Beta thalassemia is a genetic blood disorder that reduces hemoglobin production and is characterized by various symptoms, including pale skin, poor appetite, recurrent infections, slowed growth, jaundice, fatigue, and weak bones.
According to the press release, TDT is a type of beta thalassemia that requires patients to undergo frequent blood transfusions and iron chelation therapies.
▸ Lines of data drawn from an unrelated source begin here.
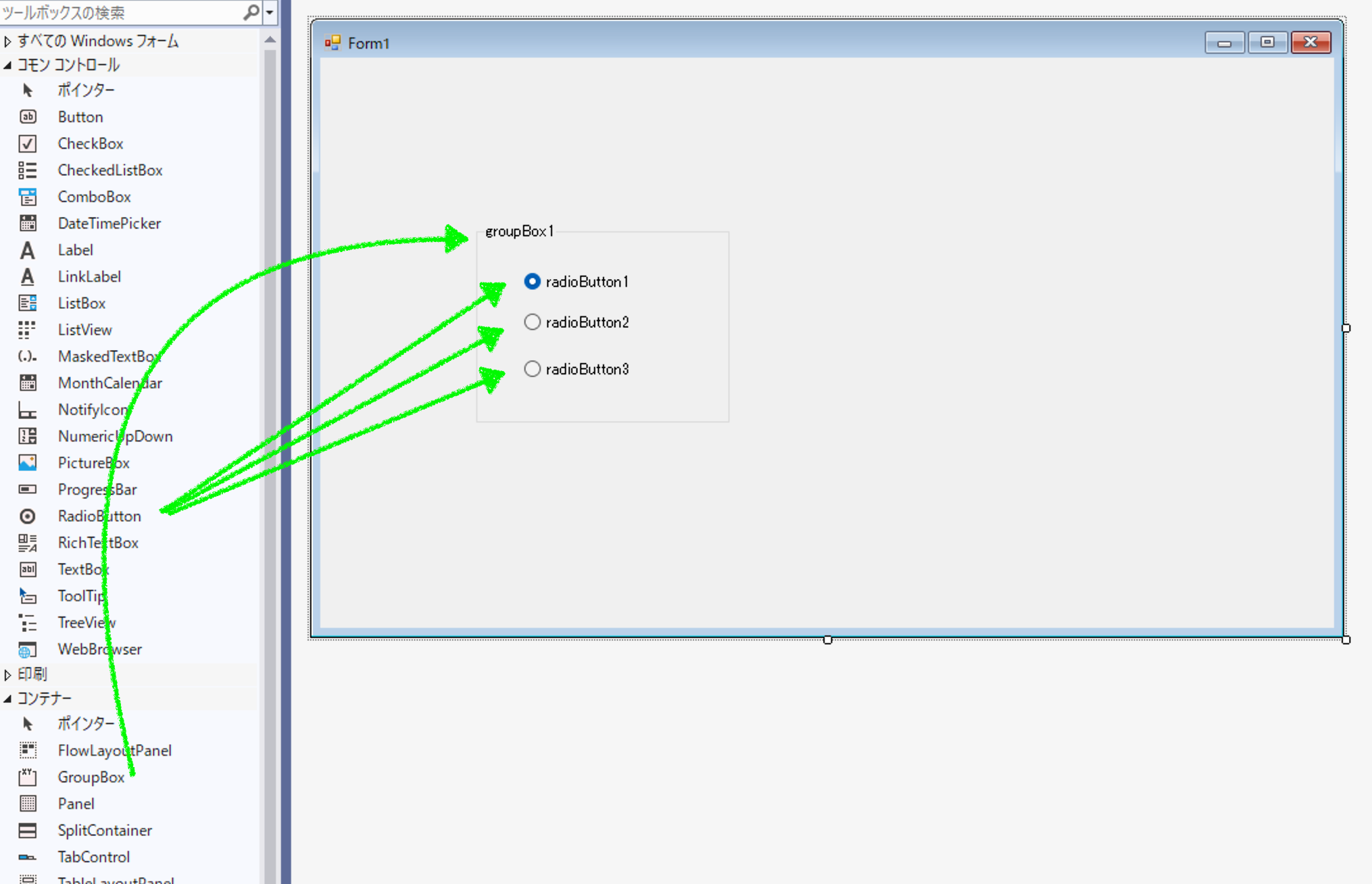
Task: Click the toolbox search field
Action: [122, 12]
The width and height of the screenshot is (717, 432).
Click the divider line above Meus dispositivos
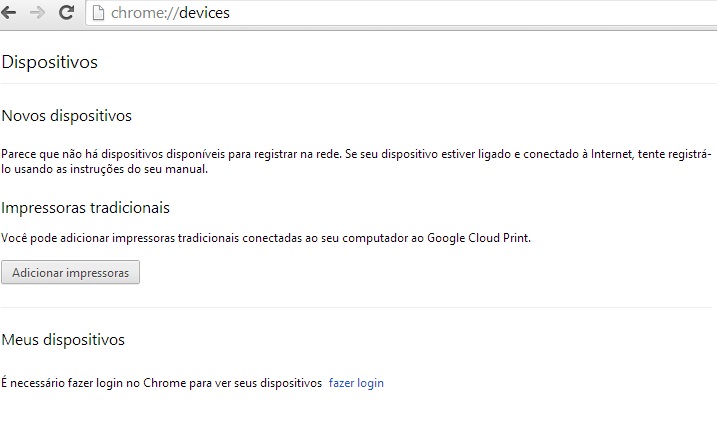[x=358, y=307]
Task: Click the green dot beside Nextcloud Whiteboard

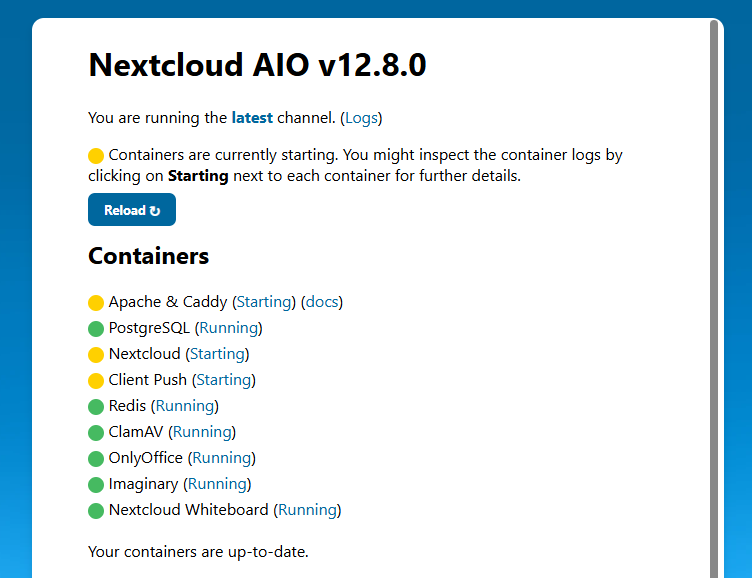Action: pos(96,510)
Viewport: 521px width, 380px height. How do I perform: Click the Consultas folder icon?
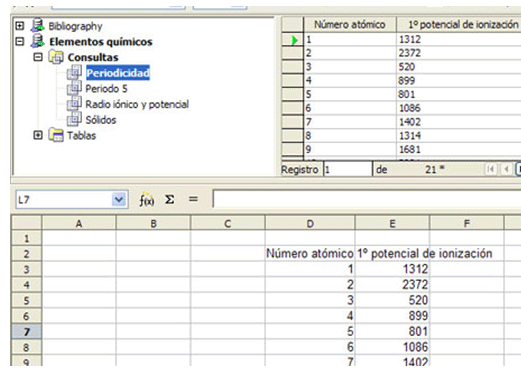click(x=56, y=57)
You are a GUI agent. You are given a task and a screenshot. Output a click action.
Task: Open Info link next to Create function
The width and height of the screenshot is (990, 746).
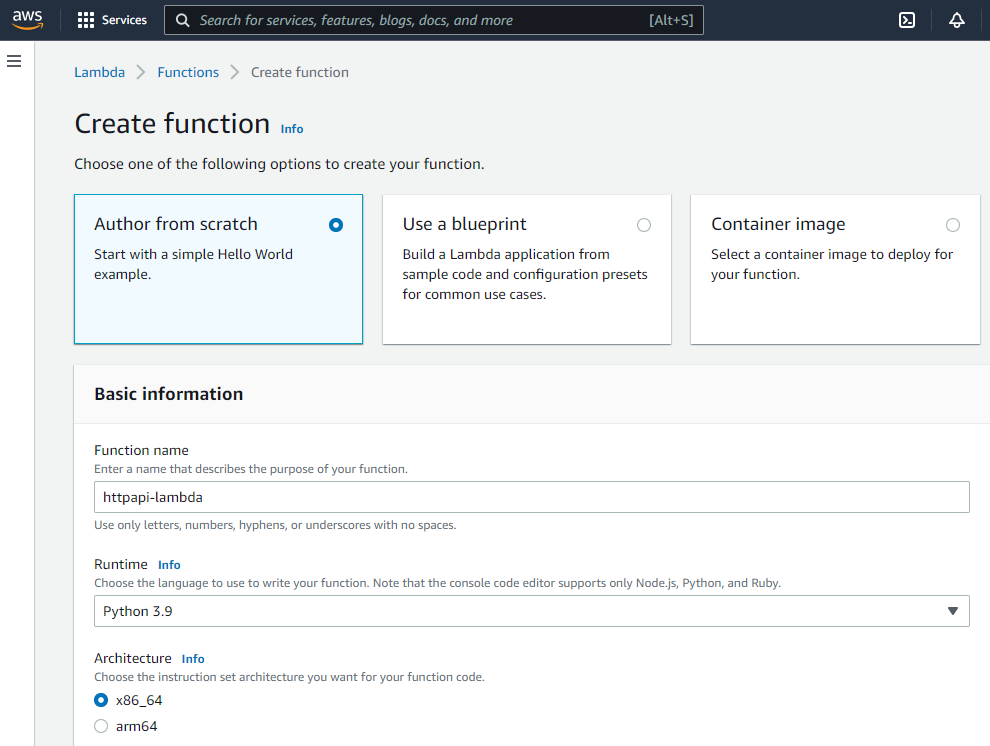(292, 129)
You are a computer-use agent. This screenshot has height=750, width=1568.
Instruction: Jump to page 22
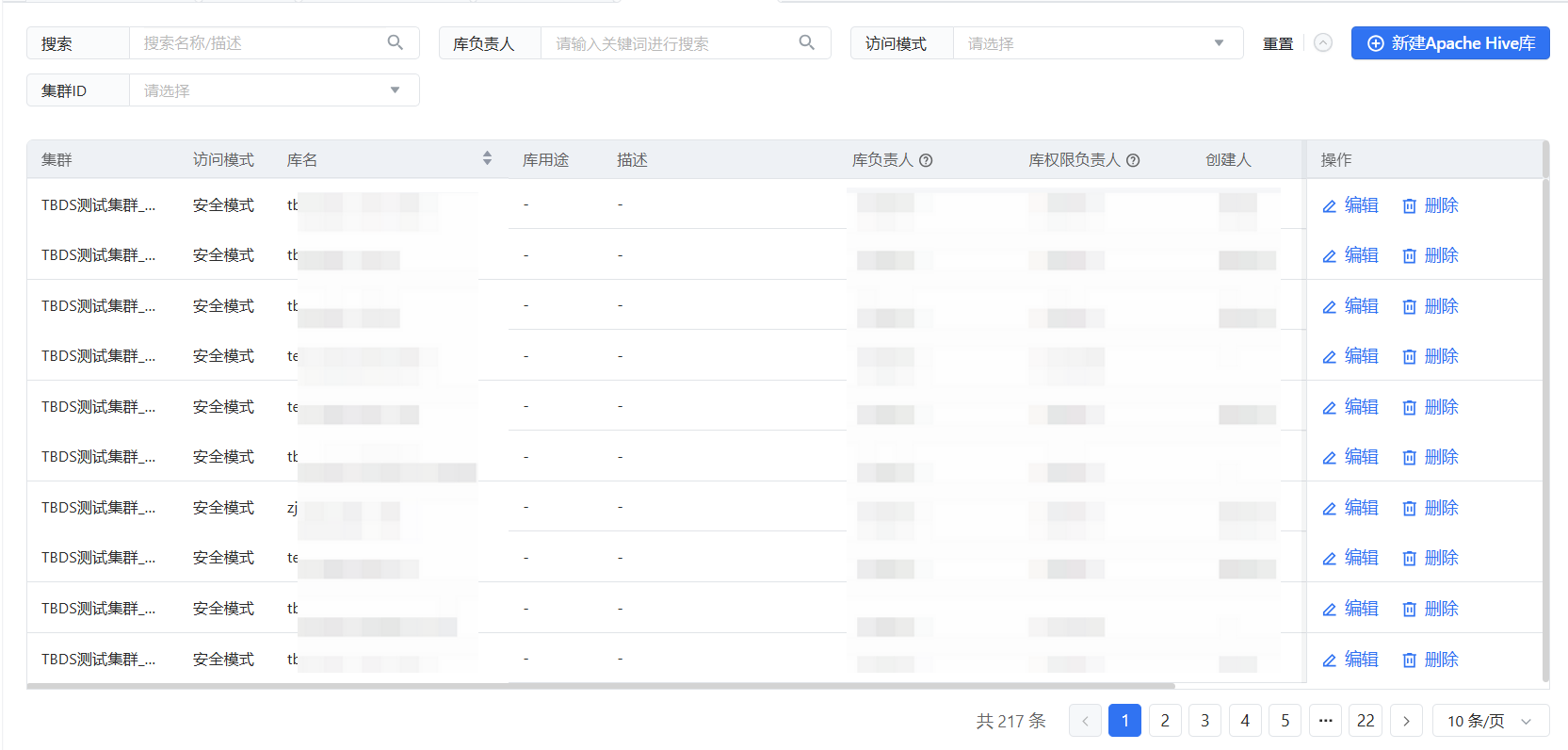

As a result, patients have reduced quality of life scores and contribute to up to $5.7 million in healthcare spending in the US annually.
Beyond the symptoms and costs associated with thalassemia, transfusion dependence may reduce life expectancy and contribute to other complications.
However, with a gene therapy like CASGEVY that increases hemoglobin production through gene editing, TDT's side effects and costs can be minimized.
Despite the potential benefits, the company acknowledges some possible side effects of the treatment, including low platelets, low white blood cell count, fever, chills, infections, headaches, prolonged bleeding, and abnormal bruising.
“We are pleased with the approval of CASGEVY in TDT well ahead of the PDUFA date,” said Samarth Kulkarni, PhD, Chairman and Chief Executive Officer of CRISPR Therapeutics, added in the organization’s statement. “The approval is a reflection of the power and versatility of the CRISPR platform to bring a potentially curative treatment option to patients suffering from this devastating disease.”